Palmitoyl-transferase 3 promotes mitochondrial antiviral signaling protein degradation by modulating its ubiquitination.

The innate antiviral immunity of humans serves as their first line of defence against viral and microbial illnesses. The retinoic acid-inducible gene I (RIG-I)-like receptor (RLR) signaling pathway requires the mitochondrial antiviral signaling protein (MAVS) to function properly. ZDHHCs, a family of acyltransferases, regulate diverse biological processes via interactions with numerous mammalian proteins and viral proteins. However, the role of ZDHHCs in antiviral innate immunity against RNA viruses remains largely elusive. Here, we show that ZDHHC3 downregulates the RLR signaling pathway.

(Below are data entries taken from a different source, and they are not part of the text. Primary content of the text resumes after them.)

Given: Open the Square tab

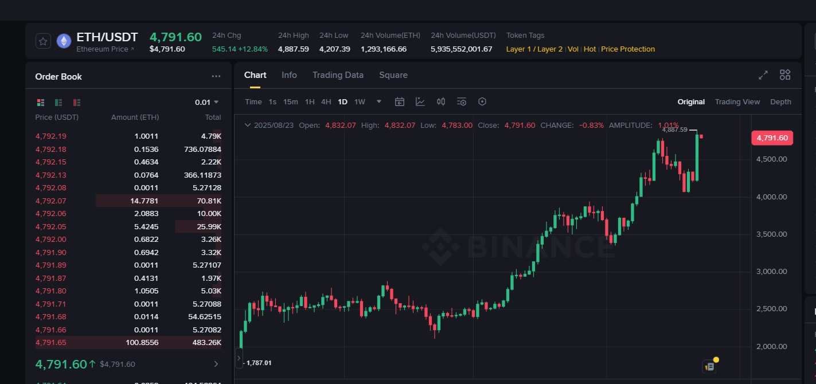Looking at the screenshot, I should pyautogui.click(x=393, y=75).
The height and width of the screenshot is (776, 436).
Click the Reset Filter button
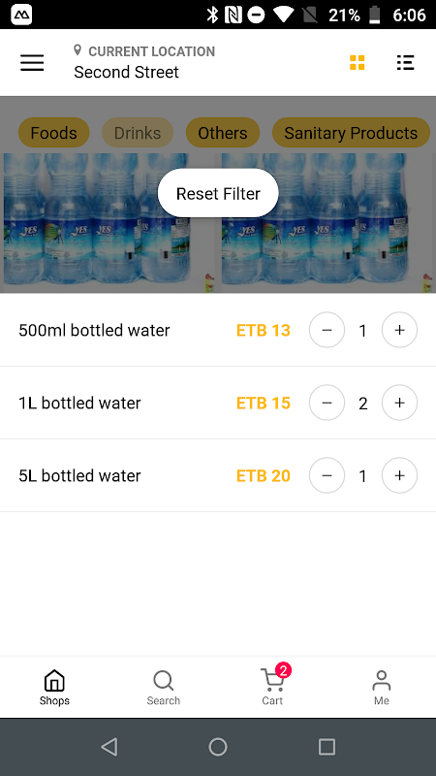(218, 193)
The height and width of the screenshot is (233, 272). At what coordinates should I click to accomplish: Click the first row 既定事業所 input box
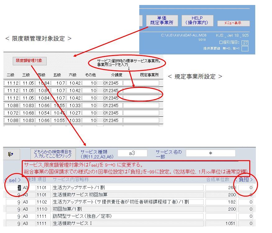(141, 83)
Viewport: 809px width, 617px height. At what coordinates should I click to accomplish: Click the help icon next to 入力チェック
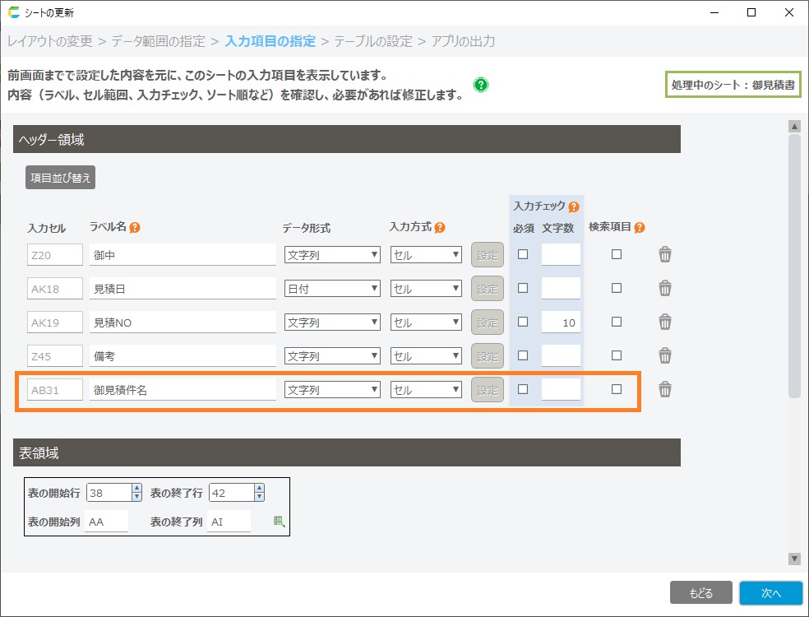click(574, 206)
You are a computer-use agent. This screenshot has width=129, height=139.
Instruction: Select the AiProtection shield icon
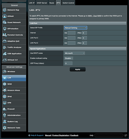tap(4, 29)
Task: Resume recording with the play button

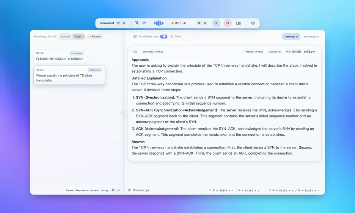Action: click(x=216, y=23)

Ectopic ZDHHC3 expression reduces RIG-IN- and SeV-mediated IFN-β promoter activity, IRF3 nuclear transduction, and transcription of the IFN-β and ISG genes. Furthermore, ectopic expression of ZDHHC3 decreases MAVS stability by promoting proteasomal degradation, which can be reversed by MG132 but not CQ. ZDHHC3 interacts with MAVS and promotes its breakdown by increasing K48-linked ubiquitination rather than K63-linked ubiquitination. ZDHHC3 deletion resulted in increased IFN-β promoter activity and transcription of the IFN-β and ISG genes. ZDHHC3 knockdown promotes subsequent antiviral signaling and reduces viral replication, indicating the role of ZDHHC3 in antiviral innate immunity. In addition, the catalytically inactive mutant ZDHHC3 C157S efficiently reversed the IFN-β promoter activity produced by RIG-IN, which was consistent with the results of 2-BP treatment. Collectively, these data show that ZDHHC3 inhibits the RNA virus-triggered signaling cascade by targeting MAVS and provides new insights into the role of ZDHHC3 in antiviral innate immunity.